_DIRECTIONS_.
[1] Could you pull out, word for word, the part of the deployments UI guide starting at "Note: Each framework" and ending at "them as needed."?
[2] Can you carry the deployments UI guide on from the point where it stops?

_READING TEXT_.
——————
Skip to content

User Interface

Deployments UI

Accessing Model Deployments

  1. Navigate to the Model Deployments section from the main platform menu
  2. The dashboard displays your existing deployments with their status
  3. Use the search functionality to find specific deployments

Model Deployments Dashboard

Creating a New Deployment

You can deploy either registered models from the Model Registry or custom Docker images.

Step 1: Model Selection

  1. Click the "Create New Deployment" button
  2. Choose your deployment source:
  3. Registered Model: Deploy a model from the Model Registry
  4. Custom Docker Image: Deploy your own containerized model

Deployment Source Selection

Deploying a Registered Model

When deploying from the Model Registry, follow these steps:

Step 1: Model Selection

  1. Enter a unique deployment name
  2. Select a registered model from the dropdown
  3. Select a specific model version from the dropdown
  4. Choose the appropriate task type for your model:
  5. Text Generation (LLMs)
  6. Text-to-Image
  7. Text-to-Speech
  8. Automatic Speech Recognition (ASR)
  9. Classical ML
  10. And others

Note: For guidance on task types, refer to the Hugging Face model categories which provides a comprehensive list of tasks and their purposes.

Model Selection

Step 2: Deployment Configuration

Select a model serving framework based on your requirements:

Note: Each framework has its own set of configuration options. Default configurations are provided for all frameworks, but you can customize them as needed.

Deployment Configuration

Step 3: Resource Allocation

Configure the computing resources for each deployment instance:

  • Compute Type:
    • Full GPUs
    • Fractional GPUs
    • CPUs
  • Memory (RAM): Amount of memory allocated to each instance
  • Storage: Disk space for model artifacts and runtime data
  • Accelerator Type: GPU model (if applicable)
——————
_AVAILABLE DATA_.
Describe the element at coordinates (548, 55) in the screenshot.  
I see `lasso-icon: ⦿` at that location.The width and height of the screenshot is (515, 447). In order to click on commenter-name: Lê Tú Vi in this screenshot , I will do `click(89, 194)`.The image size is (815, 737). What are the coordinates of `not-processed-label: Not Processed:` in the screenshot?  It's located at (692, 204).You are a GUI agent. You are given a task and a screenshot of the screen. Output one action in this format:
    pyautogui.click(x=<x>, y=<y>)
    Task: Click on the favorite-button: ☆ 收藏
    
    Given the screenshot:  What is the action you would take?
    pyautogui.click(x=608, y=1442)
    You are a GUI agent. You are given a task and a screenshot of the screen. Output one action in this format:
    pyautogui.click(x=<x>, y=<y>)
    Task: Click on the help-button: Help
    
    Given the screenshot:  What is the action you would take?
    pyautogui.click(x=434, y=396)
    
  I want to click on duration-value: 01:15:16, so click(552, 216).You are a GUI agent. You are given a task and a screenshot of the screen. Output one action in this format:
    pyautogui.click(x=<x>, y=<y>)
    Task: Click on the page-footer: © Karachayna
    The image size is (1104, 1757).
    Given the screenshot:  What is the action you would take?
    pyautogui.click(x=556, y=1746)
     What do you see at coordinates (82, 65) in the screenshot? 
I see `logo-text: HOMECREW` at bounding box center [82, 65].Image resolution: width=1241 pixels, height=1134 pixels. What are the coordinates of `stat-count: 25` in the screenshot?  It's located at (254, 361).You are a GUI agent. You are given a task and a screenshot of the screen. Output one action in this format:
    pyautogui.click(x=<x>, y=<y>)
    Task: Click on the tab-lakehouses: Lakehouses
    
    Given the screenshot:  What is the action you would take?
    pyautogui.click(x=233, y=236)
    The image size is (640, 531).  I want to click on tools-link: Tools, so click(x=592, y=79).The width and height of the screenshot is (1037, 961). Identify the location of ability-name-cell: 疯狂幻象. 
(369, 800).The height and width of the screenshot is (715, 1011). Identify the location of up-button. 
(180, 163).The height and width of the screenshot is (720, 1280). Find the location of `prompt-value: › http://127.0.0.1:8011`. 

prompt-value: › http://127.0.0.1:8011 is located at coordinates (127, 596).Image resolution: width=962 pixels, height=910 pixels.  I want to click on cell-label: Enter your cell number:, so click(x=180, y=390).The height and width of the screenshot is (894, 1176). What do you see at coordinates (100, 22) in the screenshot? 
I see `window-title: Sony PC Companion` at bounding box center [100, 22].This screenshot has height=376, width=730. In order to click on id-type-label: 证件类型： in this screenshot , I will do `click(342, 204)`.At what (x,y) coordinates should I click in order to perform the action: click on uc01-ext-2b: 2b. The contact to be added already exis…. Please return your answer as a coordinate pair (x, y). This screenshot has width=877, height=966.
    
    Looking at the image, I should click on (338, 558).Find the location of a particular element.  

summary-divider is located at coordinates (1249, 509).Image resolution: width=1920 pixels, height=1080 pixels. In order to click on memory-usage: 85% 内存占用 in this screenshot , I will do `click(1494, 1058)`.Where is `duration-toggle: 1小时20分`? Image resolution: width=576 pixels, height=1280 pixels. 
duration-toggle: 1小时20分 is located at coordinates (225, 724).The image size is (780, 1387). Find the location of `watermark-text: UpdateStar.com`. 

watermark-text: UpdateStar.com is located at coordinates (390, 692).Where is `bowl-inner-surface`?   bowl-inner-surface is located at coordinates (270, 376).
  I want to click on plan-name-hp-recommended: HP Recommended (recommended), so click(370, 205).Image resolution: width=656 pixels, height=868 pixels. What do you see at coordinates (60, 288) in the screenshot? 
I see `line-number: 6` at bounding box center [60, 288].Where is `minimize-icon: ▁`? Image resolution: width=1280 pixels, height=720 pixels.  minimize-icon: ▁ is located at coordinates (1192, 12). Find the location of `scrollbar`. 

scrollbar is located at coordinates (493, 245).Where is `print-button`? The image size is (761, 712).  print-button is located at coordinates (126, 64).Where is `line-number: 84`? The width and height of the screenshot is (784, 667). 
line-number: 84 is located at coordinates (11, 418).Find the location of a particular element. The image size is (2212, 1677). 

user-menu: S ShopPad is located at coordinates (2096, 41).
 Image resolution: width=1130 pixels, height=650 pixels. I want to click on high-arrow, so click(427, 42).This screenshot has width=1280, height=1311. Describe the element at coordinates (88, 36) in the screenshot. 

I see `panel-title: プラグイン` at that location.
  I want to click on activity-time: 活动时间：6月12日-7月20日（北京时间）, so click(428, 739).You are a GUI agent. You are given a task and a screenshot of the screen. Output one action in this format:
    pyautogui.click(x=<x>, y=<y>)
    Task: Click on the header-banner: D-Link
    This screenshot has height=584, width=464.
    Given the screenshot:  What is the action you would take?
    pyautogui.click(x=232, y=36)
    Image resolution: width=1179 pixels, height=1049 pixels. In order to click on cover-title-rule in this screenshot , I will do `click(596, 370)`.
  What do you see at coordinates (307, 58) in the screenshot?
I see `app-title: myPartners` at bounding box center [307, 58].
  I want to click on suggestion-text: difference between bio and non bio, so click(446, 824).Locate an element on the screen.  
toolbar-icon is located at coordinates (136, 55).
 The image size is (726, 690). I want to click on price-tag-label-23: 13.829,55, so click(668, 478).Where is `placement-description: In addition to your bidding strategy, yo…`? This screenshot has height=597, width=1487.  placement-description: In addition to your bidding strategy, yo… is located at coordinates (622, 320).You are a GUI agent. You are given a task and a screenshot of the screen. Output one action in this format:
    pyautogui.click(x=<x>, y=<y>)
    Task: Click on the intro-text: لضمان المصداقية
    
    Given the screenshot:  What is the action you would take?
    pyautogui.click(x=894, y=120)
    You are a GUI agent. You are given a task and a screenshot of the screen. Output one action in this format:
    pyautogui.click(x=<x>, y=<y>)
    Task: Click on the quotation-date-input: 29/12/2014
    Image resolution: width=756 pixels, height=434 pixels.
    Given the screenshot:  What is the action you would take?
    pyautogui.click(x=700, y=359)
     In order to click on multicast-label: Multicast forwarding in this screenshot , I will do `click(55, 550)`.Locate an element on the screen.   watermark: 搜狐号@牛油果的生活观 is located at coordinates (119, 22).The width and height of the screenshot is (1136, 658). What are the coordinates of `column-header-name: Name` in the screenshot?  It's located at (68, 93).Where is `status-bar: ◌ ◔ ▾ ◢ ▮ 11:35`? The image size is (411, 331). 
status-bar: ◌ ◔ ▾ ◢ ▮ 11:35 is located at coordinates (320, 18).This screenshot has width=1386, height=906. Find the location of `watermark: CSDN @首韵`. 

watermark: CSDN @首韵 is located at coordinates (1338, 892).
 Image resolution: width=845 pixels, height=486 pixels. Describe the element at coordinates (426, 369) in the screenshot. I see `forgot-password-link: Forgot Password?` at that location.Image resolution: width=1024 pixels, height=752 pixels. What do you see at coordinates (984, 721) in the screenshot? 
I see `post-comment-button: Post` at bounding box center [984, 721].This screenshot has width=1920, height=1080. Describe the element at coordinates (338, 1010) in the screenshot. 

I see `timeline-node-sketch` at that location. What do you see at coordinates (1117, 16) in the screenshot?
——————
_TASK-BY-TASK OUTPUTS_.
[1]
Note: Each framework has its own set of configuration options. Default configurations are provided for all frameworks, but you can customize them as needed.

[2]
  • Accelerator Count: Number of GPUs per instance
  • CPU Count: Number of CPU cores per instance

Important: Resources specified here are for a single deployment instance. The total resources consumed will be multiplied by the number of replicas configured in the next step.

Resource Allocation

Step 4: Scaling Configuration

  1. Toggle "Enable Autoscaling" on or off
  2. For fixed scaling (autoscaling disabled):
    • Set the number of replicas to maintain at all times
  3. For autoscaling (enabled):
    • Target Metric: The metric used to trigger scaling (default: ml_model_concurrent_requests)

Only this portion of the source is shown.